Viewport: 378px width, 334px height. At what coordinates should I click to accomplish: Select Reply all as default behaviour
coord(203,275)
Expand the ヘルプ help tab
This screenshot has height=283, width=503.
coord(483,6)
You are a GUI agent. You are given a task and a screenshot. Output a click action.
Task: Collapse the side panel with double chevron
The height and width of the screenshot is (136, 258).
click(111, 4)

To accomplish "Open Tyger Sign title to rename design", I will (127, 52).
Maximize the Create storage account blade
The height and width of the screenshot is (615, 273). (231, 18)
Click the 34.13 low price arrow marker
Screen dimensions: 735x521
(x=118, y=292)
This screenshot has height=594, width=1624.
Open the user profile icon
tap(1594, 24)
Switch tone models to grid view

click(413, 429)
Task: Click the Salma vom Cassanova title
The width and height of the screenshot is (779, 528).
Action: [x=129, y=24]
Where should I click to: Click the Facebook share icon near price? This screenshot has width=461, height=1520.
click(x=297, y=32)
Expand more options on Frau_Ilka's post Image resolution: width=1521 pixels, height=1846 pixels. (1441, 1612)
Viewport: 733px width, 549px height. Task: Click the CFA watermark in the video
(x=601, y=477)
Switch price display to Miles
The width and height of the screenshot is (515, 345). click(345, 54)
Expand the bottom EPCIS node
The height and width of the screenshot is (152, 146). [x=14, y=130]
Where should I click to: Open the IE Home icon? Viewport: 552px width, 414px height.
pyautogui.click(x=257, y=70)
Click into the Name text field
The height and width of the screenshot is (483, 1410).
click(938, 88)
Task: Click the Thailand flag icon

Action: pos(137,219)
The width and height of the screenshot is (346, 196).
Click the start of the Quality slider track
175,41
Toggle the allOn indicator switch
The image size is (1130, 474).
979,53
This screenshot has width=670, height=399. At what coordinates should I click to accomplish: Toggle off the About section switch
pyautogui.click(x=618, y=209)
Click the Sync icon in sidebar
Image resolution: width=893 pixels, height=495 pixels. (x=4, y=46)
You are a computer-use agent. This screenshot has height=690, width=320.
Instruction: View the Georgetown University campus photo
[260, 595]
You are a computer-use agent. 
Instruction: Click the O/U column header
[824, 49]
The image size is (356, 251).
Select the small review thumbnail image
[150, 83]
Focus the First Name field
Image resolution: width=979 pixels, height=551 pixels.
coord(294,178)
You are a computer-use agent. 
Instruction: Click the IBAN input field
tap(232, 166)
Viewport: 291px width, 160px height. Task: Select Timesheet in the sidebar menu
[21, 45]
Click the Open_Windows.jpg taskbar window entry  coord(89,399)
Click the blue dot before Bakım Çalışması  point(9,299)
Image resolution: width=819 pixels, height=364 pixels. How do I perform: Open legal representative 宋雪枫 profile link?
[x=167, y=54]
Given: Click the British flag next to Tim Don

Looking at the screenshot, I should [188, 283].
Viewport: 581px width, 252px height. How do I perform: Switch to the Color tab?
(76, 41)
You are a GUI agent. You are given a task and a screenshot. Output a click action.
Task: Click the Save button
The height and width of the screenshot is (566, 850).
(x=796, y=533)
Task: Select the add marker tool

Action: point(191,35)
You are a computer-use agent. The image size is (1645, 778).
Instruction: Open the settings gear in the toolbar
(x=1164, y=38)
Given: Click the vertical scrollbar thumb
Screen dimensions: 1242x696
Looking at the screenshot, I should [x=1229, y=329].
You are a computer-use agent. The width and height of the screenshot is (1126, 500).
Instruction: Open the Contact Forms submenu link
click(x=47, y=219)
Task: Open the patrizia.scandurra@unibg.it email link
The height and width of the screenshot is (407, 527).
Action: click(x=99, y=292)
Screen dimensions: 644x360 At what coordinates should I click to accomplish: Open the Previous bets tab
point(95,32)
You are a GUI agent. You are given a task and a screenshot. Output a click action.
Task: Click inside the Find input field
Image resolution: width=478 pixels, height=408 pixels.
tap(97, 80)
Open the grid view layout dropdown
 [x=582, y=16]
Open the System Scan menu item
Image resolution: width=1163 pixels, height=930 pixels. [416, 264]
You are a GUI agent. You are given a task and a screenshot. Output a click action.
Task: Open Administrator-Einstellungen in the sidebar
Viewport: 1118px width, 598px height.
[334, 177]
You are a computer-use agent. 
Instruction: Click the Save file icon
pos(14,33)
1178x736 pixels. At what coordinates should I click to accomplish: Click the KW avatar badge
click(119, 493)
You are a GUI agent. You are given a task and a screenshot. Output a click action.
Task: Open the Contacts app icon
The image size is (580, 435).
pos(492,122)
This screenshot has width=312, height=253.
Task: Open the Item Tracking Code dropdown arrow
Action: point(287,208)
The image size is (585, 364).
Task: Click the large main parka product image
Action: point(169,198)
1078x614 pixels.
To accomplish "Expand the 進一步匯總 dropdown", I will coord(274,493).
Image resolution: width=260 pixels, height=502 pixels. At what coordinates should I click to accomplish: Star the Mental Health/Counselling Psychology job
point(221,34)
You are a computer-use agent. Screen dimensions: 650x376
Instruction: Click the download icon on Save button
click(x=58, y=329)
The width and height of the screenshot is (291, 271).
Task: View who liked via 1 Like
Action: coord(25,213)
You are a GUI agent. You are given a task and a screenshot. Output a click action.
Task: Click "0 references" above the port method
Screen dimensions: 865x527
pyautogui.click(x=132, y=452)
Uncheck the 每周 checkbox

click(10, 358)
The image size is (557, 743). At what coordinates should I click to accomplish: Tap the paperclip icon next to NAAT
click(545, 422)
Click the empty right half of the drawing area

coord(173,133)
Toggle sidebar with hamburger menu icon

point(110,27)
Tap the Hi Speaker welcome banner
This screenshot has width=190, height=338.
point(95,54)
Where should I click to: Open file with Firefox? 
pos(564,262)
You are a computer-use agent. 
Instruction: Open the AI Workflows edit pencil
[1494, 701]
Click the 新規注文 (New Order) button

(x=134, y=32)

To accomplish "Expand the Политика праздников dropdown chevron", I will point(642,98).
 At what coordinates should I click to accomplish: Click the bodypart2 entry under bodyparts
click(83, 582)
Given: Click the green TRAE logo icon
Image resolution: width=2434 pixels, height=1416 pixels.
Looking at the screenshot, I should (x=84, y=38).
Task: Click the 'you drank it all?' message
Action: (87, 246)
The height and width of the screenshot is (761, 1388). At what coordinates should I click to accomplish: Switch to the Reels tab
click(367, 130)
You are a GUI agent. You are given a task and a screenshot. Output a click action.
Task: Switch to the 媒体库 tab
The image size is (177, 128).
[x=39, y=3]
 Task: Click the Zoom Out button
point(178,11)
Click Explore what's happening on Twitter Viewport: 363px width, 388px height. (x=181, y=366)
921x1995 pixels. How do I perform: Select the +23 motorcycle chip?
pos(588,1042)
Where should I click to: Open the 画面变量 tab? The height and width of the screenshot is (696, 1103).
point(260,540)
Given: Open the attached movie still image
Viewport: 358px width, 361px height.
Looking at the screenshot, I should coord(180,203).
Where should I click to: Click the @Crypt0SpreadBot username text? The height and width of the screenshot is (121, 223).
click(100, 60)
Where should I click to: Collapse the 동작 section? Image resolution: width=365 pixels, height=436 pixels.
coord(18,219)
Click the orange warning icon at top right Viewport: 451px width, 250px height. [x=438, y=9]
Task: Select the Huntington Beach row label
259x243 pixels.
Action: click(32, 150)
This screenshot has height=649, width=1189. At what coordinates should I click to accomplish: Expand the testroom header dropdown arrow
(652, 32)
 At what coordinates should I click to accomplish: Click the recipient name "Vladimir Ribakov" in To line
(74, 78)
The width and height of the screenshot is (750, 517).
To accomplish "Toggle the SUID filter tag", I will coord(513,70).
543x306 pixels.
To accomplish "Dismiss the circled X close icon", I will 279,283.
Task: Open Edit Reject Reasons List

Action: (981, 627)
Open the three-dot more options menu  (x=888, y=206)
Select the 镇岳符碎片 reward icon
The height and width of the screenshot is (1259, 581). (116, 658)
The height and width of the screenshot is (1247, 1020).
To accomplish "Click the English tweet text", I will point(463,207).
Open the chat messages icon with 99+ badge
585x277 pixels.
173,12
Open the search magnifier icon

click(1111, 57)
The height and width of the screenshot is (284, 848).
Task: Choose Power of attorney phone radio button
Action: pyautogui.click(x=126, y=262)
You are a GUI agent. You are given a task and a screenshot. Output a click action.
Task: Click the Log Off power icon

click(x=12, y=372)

══════════════════════════════

- Directions -
Repeat the entries above exactly, from the first line through the line containing "The width and height of the screenshot is (346, 196).".

- Solved problem -
Viewport: 378px width, 334px height. At what coordinates should I click to accomplish: Select Reply all as default behaviour
coord(203,275)
Expand the ヘルプ help tab
This screenshot has height=283, width=503.
coord(483,6)
You are a GUI agent. You are given a task and a screenshot. Output a click action.
Task: Collapse the side panel with double chevron
The height and width of the screenshot is (136, 258).
click(111, 4)

To accomplish "Open Tyger Sign title to rename design", I will (127, 52).
Maximize the Create storage account blade
The height and width of the screenshot is (615, 273). (231, 18)
Click the 34.13 low price arrow marker
Screen dimensions: 735x521
(x=118, y=292)
This screenshot has height=594, width=1624.
Open the user profile icon
tap(1594, 24)
Switch tone models to grid view

click(413, 429)
Task: Click the Salma vom Cassanova title
The width and height of the screenshot is (779, 528).
Action: [x=129, y=24]
Where should I click to: Click the Facebook share icon near price? This screenshot has width=461, height=1520.
click(x=297, y=32)
Expand more options on Frau_Ilka's post Image resolution: width=1521 pixels, height=1846 pixels. (1441, 1612)
Viewport: 733px width, 549px height. Task: Click the CFA watermark in the video
(x=601, y=477)
Switch price display to Miles
The width and height of the screenshot is (515, 345). click(345, 54)
Expand the bottom EPCIS node
The height and width of the screenshot is (152, 146). [x=14, y=130]
Where should I click to: Open the IE Home icon? Viewport: 552px width, 414px height.
pyautogui.click(x=257, y=70)
Click into the Name text field
The height and width of the screenshot is (483, 1410).
click(938, 88)
Task: Click the Thailand flag icon

Action: pos(137,219)
The width and height of the screenshot is (346, 196).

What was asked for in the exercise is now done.